Quarterly Outlook
Macro Outlook: The US rate cut cycle has begun
Peter Garnry
Chief Investment Strategist
Summary: We recap drivers of todays trading session, Yellens testimony and the stimulus focus of the incoming administration and touch upon our preferred overweight Asia.
The ongoing reflation trade fuelled ahead of Yellen’s testimony has set the tone for the week’s trading activity – Commodities pushing higher alongside Asian equities and a weaker USD. All-time highs for US indices, the small cap Russell 200, S&P 500 and the NASDAQ. The NASDAQ soaring as Netflix delivered a beat on subscriber growth - 8.5mn in the final quarter of 2020, well ahead of expectations. Lockdowns across Europe likely helping alongside several big hits in the content library boosting performance.
US equities pushed higher as President Joe Biden was sworn in, anticipation of more stimulus, more spending, more borrowing with the incoming Yellen, Powell tag team. Along with a dose of dealer gamma perpetuating the virtuous feedback loop higher as market makers a forced to buy equities.

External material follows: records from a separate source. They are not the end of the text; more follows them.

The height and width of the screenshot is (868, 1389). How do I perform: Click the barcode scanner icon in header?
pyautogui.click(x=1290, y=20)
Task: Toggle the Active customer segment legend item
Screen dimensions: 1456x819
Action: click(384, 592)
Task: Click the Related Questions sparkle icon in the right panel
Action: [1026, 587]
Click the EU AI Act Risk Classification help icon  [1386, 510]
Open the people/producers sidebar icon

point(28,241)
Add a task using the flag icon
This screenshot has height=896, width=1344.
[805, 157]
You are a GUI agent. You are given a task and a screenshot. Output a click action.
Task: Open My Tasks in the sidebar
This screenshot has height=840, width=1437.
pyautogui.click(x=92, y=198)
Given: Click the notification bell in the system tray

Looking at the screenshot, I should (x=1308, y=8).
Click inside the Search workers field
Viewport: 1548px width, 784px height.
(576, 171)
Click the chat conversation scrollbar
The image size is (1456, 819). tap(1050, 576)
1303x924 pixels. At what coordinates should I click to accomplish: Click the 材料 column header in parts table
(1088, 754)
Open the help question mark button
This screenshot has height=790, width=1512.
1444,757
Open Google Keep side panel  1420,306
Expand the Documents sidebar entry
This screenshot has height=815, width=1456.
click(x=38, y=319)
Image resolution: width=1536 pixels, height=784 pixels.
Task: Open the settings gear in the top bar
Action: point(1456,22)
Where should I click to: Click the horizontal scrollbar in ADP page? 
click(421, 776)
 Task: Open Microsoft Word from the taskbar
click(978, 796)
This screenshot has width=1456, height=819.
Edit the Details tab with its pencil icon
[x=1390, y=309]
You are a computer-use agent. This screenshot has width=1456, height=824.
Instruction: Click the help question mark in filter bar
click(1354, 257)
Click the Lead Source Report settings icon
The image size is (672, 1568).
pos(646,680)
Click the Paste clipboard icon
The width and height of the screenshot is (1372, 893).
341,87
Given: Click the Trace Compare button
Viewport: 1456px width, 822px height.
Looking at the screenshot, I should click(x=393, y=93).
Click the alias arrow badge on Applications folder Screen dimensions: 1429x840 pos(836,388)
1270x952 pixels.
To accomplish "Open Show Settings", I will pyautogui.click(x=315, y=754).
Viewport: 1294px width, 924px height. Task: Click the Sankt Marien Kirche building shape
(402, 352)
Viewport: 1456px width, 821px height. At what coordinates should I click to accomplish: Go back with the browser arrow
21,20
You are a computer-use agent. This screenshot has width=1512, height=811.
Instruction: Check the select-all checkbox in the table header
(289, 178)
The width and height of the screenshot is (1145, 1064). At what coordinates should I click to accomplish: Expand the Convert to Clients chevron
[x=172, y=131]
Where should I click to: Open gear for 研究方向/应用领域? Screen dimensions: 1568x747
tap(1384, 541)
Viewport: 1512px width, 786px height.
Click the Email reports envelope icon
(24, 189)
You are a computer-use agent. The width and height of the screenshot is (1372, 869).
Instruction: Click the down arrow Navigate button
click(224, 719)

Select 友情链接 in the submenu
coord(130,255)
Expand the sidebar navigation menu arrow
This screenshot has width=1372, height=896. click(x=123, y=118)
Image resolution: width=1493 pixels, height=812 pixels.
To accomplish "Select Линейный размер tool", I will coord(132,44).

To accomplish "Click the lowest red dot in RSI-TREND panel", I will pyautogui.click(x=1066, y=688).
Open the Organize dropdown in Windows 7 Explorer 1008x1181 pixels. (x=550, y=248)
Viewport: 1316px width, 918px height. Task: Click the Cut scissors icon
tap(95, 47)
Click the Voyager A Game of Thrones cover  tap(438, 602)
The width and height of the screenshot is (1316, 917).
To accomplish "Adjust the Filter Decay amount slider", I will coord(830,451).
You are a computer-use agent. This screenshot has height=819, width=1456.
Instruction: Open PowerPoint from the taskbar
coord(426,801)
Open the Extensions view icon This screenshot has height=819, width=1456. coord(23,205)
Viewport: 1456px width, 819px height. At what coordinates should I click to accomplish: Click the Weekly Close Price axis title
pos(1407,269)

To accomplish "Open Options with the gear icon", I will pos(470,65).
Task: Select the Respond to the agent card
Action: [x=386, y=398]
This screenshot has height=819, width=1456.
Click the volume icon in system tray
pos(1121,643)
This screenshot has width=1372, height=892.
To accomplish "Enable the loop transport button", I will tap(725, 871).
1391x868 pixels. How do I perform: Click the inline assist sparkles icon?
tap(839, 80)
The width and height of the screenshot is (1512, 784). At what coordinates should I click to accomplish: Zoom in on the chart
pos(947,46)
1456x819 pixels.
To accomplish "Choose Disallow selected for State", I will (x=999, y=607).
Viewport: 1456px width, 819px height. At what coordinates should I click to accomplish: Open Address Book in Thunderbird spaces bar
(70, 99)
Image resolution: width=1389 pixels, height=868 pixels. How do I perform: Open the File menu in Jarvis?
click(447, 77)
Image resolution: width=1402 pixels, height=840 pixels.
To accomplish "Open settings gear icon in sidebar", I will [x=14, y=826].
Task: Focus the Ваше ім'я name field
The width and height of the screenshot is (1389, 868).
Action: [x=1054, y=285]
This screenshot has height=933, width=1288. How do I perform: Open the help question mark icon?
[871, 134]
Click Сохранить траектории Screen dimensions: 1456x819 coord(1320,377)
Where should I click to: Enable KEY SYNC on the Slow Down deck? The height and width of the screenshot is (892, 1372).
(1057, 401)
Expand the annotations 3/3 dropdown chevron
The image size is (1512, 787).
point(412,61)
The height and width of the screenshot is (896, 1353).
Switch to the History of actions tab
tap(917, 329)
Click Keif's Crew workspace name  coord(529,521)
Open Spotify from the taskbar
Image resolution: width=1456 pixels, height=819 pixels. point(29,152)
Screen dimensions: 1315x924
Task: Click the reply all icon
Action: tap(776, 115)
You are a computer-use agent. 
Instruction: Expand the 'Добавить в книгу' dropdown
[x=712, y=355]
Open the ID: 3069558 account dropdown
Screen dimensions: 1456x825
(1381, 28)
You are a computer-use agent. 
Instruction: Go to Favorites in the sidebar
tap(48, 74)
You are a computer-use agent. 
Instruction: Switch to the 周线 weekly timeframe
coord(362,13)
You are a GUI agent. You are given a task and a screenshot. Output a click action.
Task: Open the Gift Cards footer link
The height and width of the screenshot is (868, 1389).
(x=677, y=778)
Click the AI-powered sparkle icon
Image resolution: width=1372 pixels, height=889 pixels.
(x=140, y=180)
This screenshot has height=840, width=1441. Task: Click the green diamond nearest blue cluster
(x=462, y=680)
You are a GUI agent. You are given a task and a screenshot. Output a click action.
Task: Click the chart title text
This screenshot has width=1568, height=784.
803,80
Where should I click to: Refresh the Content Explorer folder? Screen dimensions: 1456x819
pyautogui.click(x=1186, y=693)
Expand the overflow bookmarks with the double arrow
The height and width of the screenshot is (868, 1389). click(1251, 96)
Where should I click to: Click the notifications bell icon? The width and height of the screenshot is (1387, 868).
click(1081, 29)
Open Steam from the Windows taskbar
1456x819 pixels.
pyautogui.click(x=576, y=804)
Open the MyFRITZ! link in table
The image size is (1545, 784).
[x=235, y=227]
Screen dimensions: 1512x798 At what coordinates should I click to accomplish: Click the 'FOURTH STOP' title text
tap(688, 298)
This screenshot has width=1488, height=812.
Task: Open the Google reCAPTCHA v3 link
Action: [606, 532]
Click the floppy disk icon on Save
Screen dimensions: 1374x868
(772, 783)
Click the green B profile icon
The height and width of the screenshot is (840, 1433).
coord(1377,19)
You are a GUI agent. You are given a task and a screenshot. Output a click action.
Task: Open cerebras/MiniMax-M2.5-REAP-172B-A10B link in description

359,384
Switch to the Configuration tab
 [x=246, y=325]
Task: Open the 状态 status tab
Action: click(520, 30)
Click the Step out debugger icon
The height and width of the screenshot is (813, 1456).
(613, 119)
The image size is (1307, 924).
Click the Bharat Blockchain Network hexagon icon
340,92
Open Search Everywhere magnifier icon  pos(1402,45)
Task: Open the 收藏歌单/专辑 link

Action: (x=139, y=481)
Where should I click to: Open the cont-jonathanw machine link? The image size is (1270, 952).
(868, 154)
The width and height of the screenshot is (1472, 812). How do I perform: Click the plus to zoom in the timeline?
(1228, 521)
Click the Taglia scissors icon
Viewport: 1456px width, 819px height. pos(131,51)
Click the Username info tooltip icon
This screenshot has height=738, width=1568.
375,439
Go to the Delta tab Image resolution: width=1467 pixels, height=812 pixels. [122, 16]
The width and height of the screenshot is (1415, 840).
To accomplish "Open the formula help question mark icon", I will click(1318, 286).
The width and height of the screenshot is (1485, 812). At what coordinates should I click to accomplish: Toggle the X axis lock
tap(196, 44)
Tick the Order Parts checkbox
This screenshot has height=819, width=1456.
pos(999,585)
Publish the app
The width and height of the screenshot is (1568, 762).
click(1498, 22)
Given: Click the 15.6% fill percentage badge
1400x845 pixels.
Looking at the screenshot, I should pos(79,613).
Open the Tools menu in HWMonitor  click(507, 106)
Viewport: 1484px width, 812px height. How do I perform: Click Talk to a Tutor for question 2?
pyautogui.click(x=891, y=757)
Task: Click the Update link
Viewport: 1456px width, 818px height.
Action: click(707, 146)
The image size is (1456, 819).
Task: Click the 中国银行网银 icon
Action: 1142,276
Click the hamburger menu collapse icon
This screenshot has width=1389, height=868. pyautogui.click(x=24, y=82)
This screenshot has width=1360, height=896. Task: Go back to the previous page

Focus Inequality - The US dollar remaining under pressure following confirmation of the Yellen Treasury MMT-lite shift. A long awaited realisation that monetary policy cannot fix the structural issues weighing on potential growth in many developed economies. In fact, it exacerbates one of the most precipitous issues – ever-growing wealth concentration and a deeply polarising, uneven recovery from the COVID-19 crisis. This is in many ways, the evolution of central banking, the former Fed Chair at the helm of Treasury – a big step toward fiscal primacy and the merging of the two functions.
Yellen has been spruiking the “living wage” argument, pointing to the K-shaped economy and has her sights firmly set on the labour market. A fiscal push aimed at maintaining income/demand in a more evenly distributed fashion and expanding the social safety net - More money straight to the pockets of those with the highest propensity to consume. This regime shift for fiscal, combined with supply side pressures, will be a perfect storm for higher inflation.
These policy shifts, continuing to support our expectation of a weaker USD and positive views on emerging markets, commodities and higher inflation and higher long dated yields, yields globally have likely seen their lows. For now, the Fed seem happy to let longer dated yields climb (likely until this becomes a pain point for asset markets).
As we wrote back in November, this set up is favourable for non-US markets, Asia in particular a beneficiary of the ongoing rotation and shift in market leadership accompanying these policy changes afoot – we flagged South Korea, Japan, China, Taiwan as opportunities within the broad Asia region in. Asian outperformance has been driven by an increased delta to the vaccine rollout and recovery story, which is where investors have focussed since the back end of 2020. Asia also benefitting from better virus handling, the engine of China’s reflationary regime with broad scale infrastructure and construction stimulus, and continued dollar weakness, supporting flows into higher beta emerging markets. This is still the case, although following the bout of outperformance we would not be surprised to see a corrective move in the near term – a good place to re-establish longs.
Another flag in November, was the trifecta of support measures in place for Australian stocks to break higher. The resource heavy nature of the index and heavy weighting toward financials should continue to support performance throughout 1Q21. As we transition toward an inflationary regime, with a synchronised global growth reacceleration, coupled with unprecedented liquidity injections against the backdrop of extraordinary fiscal stimulus, we continue to see a shift in market leadership toward cyclical sectors and geographies, real economy stocks, non-US markets and commodities. Also flagged in November - (industrials, materials, miners, travel and leisure, energy etc., emerging markets - favoured EWZ, EWW, THD, small caps - IWM). Therefore, the more cyclically orientated nature of the ASX 200 should support index performance as the reflation rotation continues.